[Stored items]
--------------------------------------------------

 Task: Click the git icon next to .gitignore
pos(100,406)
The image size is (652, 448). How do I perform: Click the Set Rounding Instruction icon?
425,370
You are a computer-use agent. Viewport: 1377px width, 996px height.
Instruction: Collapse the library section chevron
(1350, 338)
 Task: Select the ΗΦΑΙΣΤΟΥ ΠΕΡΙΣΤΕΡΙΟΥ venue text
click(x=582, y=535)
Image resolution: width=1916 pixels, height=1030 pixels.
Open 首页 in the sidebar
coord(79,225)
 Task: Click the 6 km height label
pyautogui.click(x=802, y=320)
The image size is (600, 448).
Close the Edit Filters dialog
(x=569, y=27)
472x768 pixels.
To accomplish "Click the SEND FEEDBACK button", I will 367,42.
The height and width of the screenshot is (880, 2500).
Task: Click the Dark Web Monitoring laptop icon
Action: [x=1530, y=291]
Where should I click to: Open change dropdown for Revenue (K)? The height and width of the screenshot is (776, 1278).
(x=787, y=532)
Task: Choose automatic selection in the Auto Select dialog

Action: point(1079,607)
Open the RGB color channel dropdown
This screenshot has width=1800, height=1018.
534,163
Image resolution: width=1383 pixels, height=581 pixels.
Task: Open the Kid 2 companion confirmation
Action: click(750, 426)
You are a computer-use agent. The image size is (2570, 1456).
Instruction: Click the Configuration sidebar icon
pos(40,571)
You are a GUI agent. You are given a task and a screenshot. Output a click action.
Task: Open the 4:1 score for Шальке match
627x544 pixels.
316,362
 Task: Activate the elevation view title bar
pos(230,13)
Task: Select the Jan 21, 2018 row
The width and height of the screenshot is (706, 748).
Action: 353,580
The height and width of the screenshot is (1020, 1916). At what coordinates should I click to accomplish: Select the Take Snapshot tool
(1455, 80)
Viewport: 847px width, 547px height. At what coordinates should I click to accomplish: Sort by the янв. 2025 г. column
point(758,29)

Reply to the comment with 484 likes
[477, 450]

--------------------------------------------------

Pull every line containing "agent" from the data.

_Answer below_
You are a computer-use agent. Viewport: 1377px width, 996px height.
You are a computer-use agent. The image size is (2570, 1456).
You are a GUI agent. You are given a task and a screenshot. Output a click action.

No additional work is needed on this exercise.